Zen Seru! Di tengah laju modernisasi dan gaya hidup serba cepat yang menjalar di kota-kota besar Indonesia, masyarakat Desa Bongohulawa, Kecamatan Tilongkabila, Kabupaten Bone Bolango, Gorontalo, masih memegang teguh nilai-nilai kemanusiaan yang kian langka yang disebut: Mohuyula.
Sebuah tradisi kerukunan, gotong royong, dan empati sosial antar masyarakat.
Hari ini, Kamis (26/6/2025), desa ini kembali memperlihatkan kekuatan solidaritasnya saat kabar duka menyelimuti seorang warganya yang wafat pada pukul 14.30 WITA.
Tak lama setelah pengumuman kematian disampaikan dari masjid usai Salat Ashar sekitar pukul 15.20, warga langsung bahu-membahu menggelar tenda duka, menata kursi, menyiapkan pemakaman, dan mendampingi keluarga yang ditinggalkan.
Hanya dalam waktu kurang dari satu jam, segala keperluan utama untuk prosesi pemakaman telah disiapkan dengan tertib dan cepat.

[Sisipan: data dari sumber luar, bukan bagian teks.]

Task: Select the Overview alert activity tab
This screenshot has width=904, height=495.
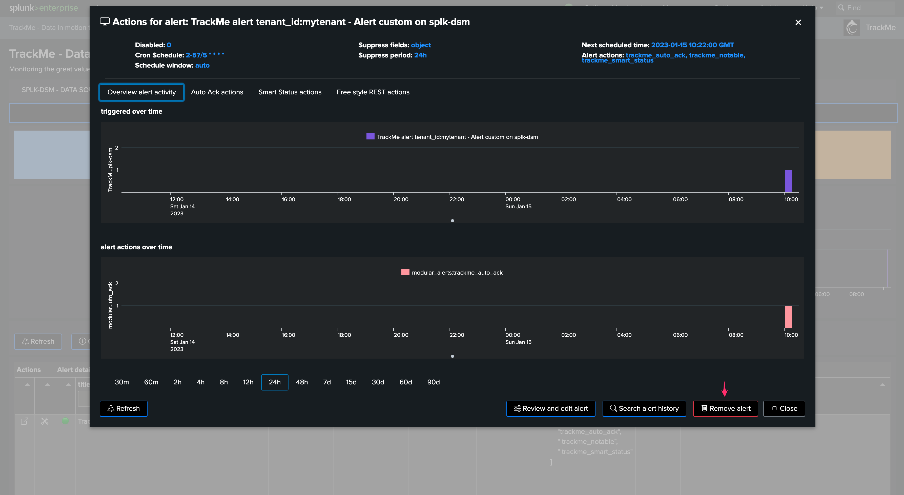Action: point(141,92)
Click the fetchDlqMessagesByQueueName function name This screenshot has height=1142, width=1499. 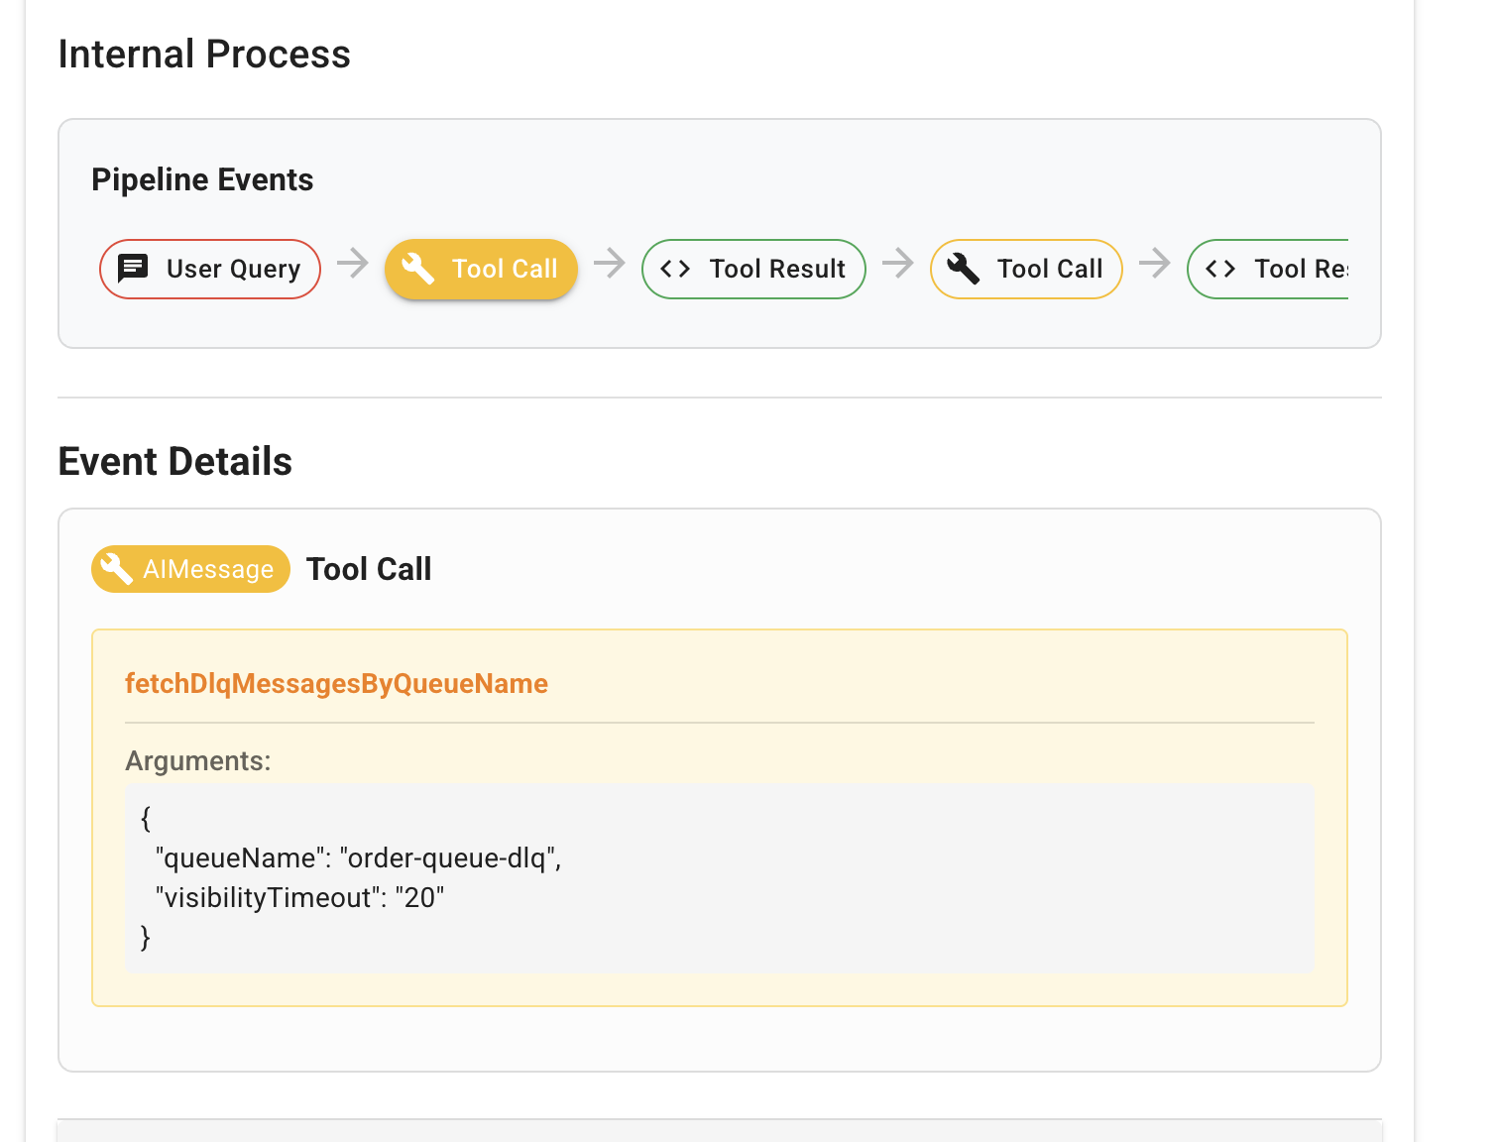coord(336,683)
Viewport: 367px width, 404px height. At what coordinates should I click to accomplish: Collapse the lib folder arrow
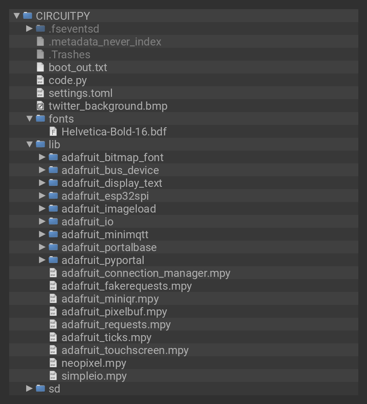[29, 145]
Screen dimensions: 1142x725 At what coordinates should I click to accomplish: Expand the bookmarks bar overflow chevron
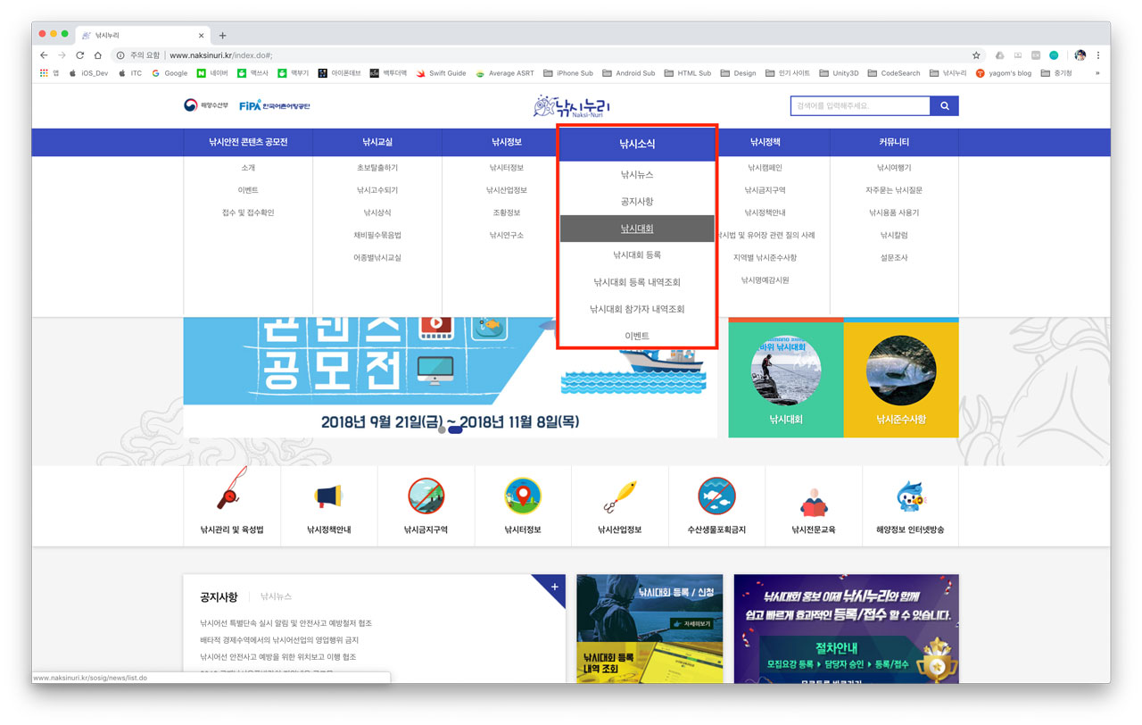[1097, 73]
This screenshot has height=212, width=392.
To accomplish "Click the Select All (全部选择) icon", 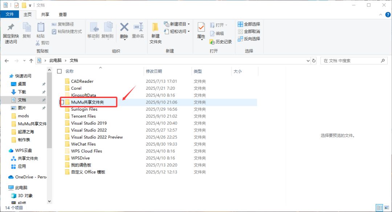I will [240, 24].
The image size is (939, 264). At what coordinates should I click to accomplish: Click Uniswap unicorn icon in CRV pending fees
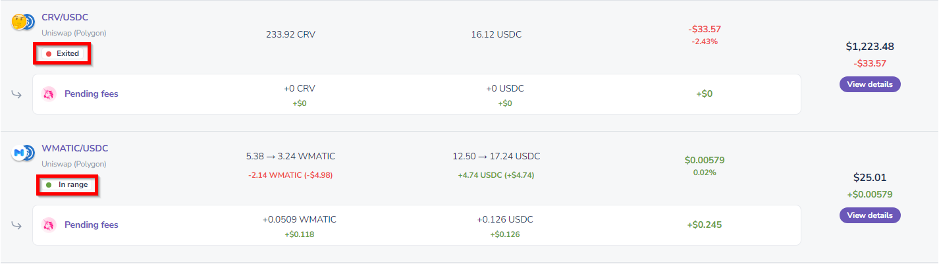tap(49, 94)
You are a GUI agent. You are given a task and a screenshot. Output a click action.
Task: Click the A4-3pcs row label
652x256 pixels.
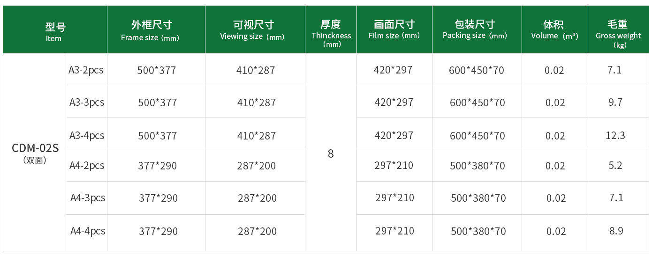click(x=86, y=197)
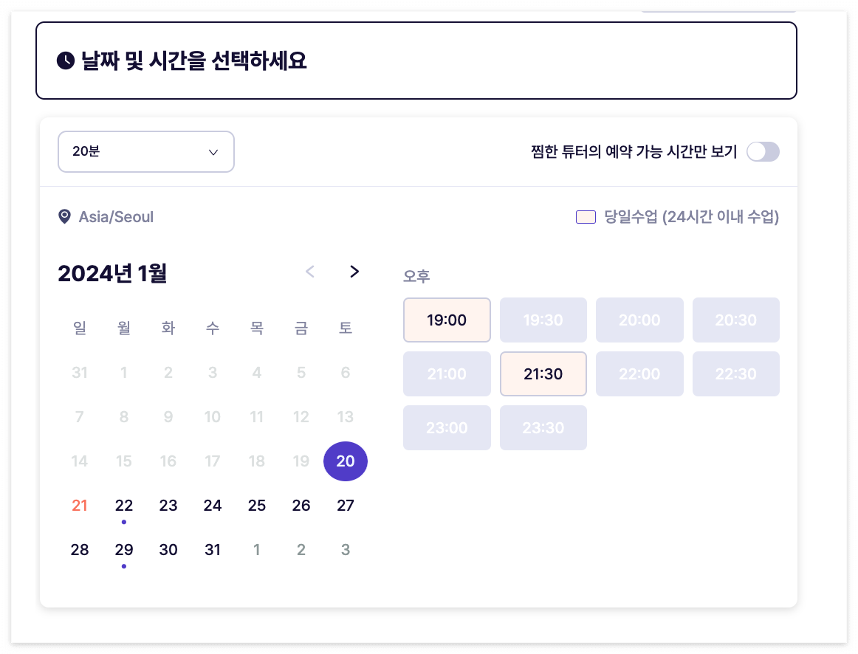This screenshot has height=654, width=858.
Task: Select the 23:30 time slot
Action: coord(543,427)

Pada pukul 16.44, masyarakat sudah berkumpul di lokasi pemakaman untuk mengikuti prosesi penguburan yang berlangsung khidmat, penuh doa dan keharuan.
Tanpa perlu dikomando, semua bekerja dalam diam namun penuh makna—terus menghidupkan semangat “mohuyula“, tradisi lokal yang bermakna saling membantu, baik di saat suka maupun duka.
Pemandangan ini kontras dengan yang kerap ditemui di banyak wilayah perkotaan, di mana hubungan antar-warga cenderung renggang.
Di kota, tak jarang kabar duka bahkan tidak terdengar hingga berhari-hari, dan keluarga yang berduka harus mengandalkan penyedia jasa profesional karena minimnya keterlibatan tetangga.
“Budaya saling sapa telah digantikan oleh pagar tinggi dan kehidupan yang sibuk sendiri-sendiri”
Berbeda dengan desa seperti Bongohulawa, gotong royong bukan hanya slogan. Ia menjadi bagian tak terpisahkan dari kehidupan sehari-hari.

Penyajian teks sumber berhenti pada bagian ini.